A succulent mutton dish in which meat pieces are cooked in ghee with cauliflower and lots of masalas.


  • 1 1/2 kg of mutton pieces
  • 100 ml desi ghee
  • 1 inch piece of ginger, chopped
  • 10-12 cloves of garlic, chopped
  • 1/2 cup diced shallots
  • 1 cup of boiled onion paste
  • 4-5 dried red chillies
  • 1 tsp turmeric powder
  • 1 1/2 tsp red chilli powder
  • 2 tsp coriander powder
  • 300 gms of cauliflower florets, blanched
  • 1 inch piece of cinnamon
  • 1/2 tsp black peppercorns
  • 1/2 tsp cloves
  • 2-3 green cardamoms
  • 1 black cardamom
  • Salt to taste
  • 3-4 cups of water


  1. Into hot ghee, add in the ginger, garlic, diced shallots and dried red chillies, saute for 5-7 minutes.

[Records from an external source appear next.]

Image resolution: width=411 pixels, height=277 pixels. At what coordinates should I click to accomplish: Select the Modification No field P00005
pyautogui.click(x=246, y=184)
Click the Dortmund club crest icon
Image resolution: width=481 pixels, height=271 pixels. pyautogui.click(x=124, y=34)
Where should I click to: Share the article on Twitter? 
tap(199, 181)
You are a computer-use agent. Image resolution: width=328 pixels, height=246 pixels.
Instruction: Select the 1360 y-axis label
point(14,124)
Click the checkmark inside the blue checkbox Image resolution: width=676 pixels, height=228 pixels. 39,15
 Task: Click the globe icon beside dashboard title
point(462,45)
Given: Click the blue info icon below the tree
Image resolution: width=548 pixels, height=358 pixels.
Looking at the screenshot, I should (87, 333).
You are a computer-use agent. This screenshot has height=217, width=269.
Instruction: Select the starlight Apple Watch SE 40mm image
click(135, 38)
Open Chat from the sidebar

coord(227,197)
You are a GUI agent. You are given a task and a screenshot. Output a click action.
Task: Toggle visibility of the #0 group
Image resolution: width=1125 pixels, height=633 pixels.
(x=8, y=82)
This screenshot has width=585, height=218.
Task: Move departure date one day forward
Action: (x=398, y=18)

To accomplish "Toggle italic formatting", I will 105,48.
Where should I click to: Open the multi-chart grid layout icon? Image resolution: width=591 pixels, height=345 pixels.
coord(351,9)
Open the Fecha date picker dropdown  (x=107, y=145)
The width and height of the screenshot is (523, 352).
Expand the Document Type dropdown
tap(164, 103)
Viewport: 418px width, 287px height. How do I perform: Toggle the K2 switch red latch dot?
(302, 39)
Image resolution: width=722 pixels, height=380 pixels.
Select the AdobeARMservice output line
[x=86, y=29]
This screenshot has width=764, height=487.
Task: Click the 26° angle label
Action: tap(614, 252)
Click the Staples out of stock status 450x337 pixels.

  2. Season with a tsp of salt, and add in the boiled onion paste and fry the base for 3-4 minutes.
  3. Next, add in the turmeric powder, red chilli powder, coriander powder and salt.
  4. Adding small quantities of water intermittently, bhuno the masala for 12-15 minutes or till the ghee begins to separate from the spices.
  5. Add the mutton pieces, mix well and fry the mutton for 15-20 minutes. 
  6. Pour in 2 cups of water, cover and cook on a low flame for 1 hour or till the mutton pieces are tender.
  7. Add the blanched cauliflower florets. Gently stir into the gravy. Cook uncovered for 5-7 minutes, on a low flame.
  8. Sprinkle over a tsp of simple garam masala made by dry roasting and grinding together cloves, cinnamon, black cardamom, green cardamom and black pepper. Mix well.
  9. Garnish with fresh coriander and serve hot.